++++ Entries supplied
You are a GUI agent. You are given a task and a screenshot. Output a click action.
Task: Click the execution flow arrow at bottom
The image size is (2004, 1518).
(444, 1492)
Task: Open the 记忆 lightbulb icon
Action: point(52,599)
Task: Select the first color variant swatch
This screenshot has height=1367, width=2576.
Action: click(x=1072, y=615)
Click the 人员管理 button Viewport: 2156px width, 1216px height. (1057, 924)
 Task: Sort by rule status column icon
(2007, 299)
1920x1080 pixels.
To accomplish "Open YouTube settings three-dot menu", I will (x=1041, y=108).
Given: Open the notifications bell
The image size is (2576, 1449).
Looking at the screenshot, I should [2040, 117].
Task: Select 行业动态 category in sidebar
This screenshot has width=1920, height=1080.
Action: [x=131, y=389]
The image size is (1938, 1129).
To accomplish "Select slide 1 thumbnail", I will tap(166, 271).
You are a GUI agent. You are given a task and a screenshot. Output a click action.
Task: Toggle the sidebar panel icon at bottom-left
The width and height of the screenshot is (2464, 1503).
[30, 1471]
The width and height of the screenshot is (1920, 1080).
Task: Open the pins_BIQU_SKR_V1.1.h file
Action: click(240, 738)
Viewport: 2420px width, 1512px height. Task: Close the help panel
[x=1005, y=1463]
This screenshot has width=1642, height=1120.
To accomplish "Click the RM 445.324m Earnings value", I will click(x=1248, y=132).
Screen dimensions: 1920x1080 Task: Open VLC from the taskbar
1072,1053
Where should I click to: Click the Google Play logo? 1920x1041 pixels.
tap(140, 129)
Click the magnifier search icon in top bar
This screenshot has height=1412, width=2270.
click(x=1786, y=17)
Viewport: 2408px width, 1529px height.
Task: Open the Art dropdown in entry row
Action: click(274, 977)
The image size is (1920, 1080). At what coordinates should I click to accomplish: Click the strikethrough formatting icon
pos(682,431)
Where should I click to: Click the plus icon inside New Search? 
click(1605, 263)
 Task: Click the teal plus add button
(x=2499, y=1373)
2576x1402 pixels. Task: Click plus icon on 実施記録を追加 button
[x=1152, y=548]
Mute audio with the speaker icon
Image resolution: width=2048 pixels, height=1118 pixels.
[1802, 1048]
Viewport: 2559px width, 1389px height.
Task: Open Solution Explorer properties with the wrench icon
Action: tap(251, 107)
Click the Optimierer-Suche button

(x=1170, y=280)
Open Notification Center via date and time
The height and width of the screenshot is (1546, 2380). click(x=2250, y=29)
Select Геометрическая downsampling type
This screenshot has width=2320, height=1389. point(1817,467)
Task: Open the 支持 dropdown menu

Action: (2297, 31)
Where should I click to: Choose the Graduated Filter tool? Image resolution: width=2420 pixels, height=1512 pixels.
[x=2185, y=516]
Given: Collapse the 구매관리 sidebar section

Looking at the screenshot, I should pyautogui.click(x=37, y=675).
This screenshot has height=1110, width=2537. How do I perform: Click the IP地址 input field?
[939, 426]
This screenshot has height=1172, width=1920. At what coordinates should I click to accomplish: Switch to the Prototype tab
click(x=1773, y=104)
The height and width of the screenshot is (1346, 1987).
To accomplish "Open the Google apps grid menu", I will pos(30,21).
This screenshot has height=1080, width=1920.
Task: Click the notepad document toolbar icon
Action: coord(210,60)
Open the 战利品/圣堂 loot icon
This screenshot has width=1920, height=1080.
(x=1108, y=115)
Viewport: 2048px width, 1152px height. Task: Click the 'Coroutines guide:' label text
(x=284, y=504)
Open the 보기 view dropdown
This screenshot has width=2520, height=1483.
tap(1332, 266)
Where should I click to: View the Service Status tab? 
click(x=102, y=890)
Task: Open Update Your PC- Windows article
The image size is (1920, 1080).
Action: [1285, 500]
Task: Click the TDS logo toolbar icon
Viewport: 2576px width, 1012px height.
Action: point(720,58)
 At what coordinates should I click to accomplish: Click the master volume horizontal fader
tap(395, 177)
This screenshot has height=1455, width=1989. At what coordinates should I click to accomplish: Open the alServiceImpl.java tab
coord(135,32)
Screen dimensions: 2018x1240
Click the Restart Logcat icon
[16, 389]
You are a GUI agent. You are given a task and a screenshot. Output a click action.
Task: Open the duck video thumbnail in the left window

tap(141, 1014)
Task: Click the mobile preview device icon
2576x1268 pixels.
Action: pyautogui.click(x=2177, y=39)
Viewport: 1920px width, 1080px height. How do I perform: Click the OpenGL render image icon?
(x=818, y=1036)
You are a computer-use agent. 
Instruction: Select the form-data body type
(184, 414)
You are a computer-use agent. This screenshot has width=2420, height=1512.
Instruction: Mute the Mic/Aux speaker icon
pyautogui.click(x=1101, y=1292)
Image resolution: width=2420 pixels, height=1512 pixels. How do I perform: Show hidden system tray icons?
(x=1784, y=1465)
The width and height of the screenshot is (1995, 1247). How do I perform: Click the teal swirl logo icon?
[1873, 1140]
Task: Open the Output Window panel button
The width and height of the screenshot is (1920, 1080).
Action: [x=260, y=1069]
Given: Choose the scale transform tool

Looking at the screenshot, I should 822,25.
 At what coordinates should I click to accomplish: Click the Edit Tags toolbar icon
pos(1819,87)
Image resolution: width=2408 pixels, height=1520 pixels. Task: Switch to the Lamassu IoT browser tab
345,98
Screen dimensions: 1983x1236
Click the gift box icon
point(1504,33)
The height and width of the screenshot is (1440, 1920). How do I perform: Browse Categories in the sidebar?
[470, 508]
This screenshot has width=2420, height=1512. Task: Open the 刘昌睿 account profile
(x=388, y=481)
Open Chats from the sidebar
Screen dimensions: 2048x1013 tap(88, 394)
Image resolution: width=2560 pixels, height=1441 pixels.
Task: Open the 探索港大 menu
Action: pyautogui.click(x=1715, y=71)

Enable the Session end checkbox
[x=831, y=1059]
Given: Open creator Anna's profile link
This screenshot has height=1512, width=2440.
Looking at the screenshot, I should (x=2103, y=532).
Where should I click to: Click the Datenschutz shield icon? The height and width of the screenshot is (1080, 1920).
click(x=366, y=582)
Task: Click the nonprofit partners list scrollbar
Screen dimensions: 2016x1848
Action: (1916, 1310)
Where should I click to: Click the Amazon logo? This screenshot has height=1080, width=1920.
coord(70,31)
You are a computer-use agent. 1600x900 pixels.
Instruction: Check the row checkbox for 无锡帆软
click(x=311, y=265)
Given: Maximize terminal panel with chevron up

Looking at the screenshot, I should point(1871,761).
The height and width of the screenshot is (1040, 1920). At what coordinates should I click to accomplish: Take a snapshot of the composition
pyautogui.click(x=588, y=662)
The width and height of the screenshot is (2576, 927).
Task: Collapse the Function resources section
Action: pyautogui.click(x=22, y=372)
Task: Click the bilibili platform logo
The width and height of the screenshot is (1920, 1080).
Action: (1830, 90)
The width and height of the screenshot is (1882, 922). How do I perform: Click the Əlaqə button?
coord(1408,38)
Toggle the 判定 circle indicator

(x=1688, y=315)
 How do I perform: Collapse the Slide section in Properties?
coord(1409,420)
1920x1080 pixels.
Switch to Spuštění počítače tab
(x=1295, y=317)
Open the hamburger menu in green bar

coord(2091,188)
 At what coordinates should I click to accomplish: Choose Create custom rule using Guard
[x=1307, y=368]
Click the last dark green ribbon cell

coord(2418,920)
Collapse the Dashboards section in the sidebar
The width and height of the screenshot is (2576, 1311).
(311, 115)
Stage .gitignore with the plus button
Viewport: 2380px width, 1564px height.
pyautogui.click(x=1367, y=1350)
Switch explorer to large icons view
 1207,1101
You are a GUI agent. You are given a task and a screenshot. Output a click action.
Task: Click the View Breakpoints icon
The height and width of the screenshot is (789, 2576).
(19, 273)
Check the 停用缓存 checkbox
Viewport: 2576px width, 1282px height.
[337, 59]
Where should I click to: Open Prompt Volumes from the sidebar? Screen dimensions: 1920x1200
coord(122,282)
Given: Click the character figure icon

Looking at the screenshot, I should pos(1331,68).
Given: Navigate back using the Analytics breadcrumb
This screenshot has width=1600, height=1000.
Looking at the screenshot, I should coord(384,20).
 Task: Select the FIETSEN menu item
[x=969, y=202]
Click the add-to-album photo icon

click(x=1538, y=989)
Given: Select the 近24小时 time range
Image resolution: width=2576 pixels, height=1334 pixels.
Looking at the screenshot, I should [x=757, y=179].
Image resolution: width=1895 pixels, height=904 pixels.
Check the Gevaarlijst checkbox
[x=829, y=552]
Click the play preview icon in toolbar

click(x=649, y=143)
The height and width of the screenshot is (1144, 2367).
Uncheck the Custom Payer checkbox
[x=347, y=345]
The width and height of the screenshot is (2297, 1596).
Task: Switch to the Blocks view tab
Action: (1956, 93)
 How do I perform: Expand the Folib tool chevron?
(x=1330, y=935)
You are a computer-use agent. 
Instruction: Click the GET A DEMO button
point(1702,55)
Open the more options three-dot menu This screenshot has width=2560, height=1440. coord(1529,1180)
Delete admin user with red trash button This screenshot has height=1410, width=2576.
++++++++
With the line containing "Task: Toggle the" as the last one, please set down exactly the lines of the records above from their very first line, and nothing more.

You are a GUI agent. You are given a task and a screenshot. Output a click action.
Task: Click the execution flow arrow at bottom
The image size is (2004, 1518).
(444, 1492)
Task: Open the 记忆 lightbulb icon
Action: point(52,599)
Task: Select the first color variant swatch
This screenshot has height=1367, width=2576.
Action: click(x=1072, y=615)
Click the 人员管理 button Viewport: 2156px width, 1216px height. (1057, 924)
 Task: Sort by rule status column icon
(2007, 299)
1920x1080 pixels.
To accomplish "Open YouTube settings three-dot menu", I will (x=1041, y=108).
Given: Open the notifications bell
The image size is (2576, 1449).
Looking at the screenshot, I should [2040, 117].
Task: Select 行业动态 category in sidebar
This screenshot has width=1920, height=1080.
Action: [x=131, y=389]
The image size is (1938, 1129).
To accomplish "Select slide 1 thumbnail", I will tap(166, 271).
You are a GUI agent. You are given a task and a screenshot. Output a click action.
Task: Toggle the sidebar panel icon at bottom-left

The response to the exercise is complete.